Listed records
______________________________

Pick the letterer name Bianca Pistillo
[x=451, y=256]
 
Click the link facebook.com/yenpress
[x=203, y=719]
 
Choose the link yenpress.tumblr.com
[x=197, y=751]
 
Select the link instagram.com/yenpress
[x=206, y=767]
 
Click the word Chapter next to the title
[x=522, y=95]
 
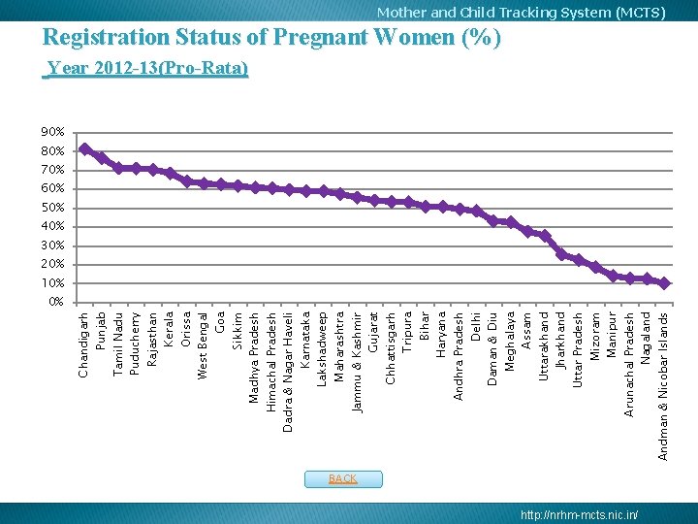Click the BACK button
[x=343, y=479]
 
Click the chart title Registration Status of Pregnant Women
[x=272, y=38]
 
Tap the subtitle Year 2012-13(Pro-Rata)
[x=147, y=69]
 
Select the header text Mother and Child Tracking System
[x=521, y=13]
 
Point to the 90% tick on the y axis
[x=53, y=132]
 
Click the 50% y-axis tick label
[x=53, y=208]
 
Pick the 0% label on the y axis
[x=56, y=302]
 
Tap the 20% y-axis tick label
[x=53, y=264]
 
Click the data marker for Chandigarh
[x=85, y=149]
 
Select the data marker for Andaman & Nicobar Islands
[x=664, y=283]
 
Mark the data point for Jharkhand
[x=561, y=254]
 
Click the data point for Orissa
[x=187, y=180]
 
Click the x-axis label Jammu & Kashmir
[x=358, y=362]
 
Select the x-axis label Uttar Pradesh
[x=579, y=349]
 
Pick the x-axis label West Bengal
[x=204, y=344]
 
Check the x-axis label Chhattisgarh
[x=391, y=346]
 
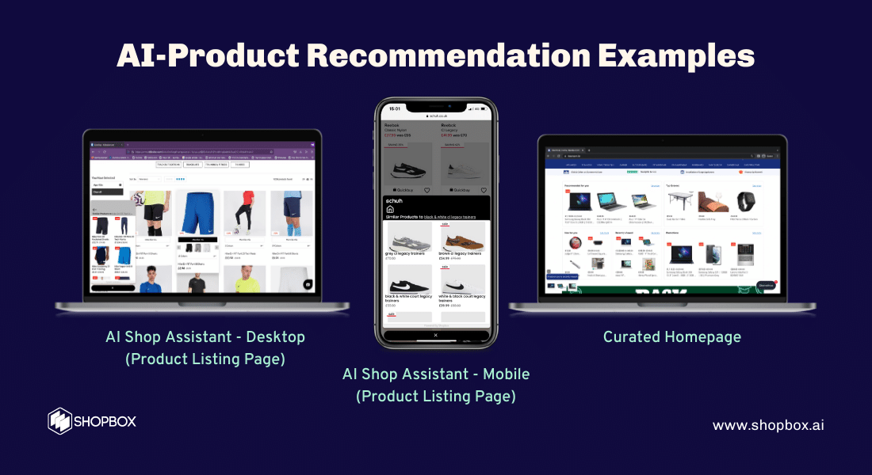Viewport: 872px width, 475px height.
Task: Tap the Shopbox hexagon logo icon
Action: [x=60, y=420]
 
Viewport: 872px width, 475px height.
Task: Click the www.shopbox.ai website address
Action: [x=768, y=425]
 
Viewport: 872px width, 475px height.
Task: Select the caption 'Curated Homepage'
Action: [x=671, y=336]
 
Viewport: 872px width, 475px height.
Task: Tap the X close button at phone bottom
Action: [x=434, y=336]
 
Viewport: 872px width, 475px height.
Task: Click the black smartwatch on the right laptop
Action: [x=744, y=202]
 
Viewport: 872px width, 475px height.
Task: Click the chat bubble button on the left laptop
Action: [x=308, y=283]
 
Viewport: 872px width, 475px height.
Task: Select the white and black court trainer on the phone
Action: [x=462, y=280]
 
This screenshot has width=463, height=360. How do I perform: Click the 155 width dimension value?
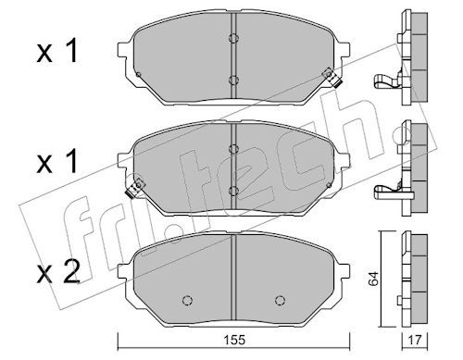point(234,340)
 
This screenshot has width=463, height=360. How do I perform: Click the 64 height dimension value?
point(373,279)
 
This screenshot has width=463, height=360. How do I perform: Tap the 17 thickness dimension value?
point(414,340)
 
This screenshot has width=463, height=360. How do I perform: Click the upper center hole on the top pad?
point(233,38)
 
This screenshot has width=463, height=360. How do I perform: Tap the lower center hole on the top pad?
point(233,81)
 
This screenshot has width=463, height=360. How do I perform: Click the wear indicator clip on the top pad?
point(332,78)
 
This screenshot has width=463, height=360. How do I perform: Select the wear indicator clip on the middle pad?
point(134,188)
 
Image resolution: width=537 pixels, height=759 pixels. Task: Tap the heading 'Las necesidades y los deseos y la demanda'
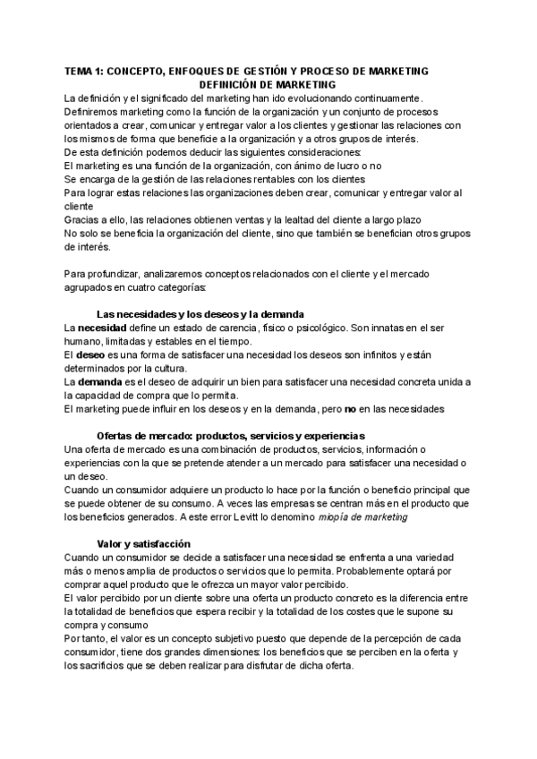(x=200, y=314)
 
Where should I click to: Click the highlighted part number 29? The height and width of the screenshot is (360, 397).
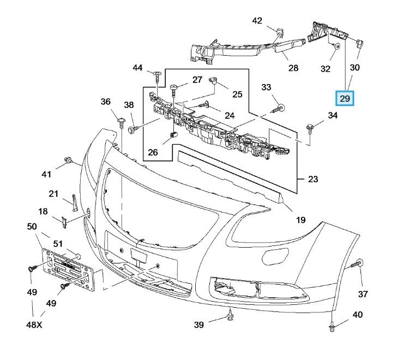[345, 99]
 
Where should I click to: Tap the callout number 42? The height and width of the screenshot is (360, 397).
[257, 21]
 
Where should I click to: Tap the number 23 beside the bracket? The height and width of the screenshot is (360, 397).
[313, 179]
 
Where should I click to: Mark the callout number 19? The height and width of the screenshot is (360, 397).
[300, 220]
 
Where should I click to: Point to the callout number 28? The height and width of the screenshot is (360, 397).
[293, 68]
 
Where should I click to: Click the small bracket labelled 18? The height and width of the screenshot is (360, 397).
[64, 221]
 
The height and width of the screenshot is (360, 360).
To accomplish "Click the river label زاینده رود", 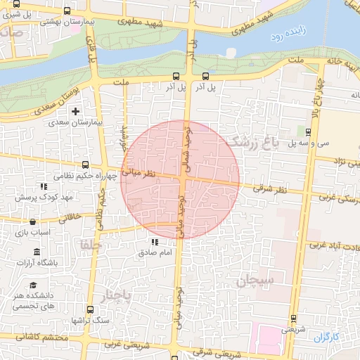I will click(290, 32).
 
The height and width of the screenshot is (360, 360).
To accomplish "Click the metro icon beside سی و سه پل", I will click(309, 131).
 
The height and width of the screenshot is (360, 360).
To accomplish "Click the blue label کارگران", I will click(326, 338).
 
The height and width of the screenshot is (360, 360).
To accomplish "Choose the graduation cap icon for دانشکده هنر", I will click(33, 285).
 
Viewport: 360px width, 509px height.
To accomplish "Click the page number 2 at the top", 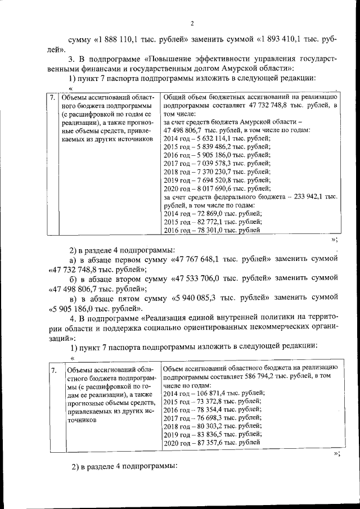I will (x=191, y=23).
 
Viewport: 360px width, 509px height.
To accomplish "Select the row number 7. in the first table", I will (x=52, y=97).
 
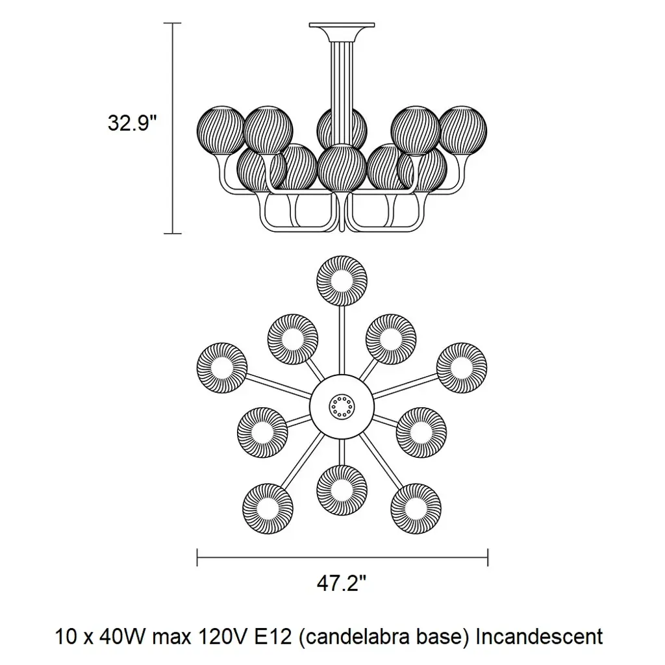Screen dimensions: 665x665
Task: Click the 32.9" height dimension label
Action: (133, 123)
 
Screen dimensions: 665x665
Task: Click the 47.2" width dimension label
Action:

______________________________

Written task
Can you rewrite everything from the line containing "the middle pad?" down to the line containing "(x=200, y=314)", with "wear indicator clip" replaced by "wear sensor clip" and all else unchanged? Leave the pictures out of your answer.

Exercise output
This screenshot has width=463, height=360. How do I perform: Select the wear sensor clip on the middle pad?
point(134,188)
 
Image resolution: width=537 pixels, height=759 pixels. Task: Tap the heading 'Las necesidades y los deseos y la demanda'
(x=200, y=314)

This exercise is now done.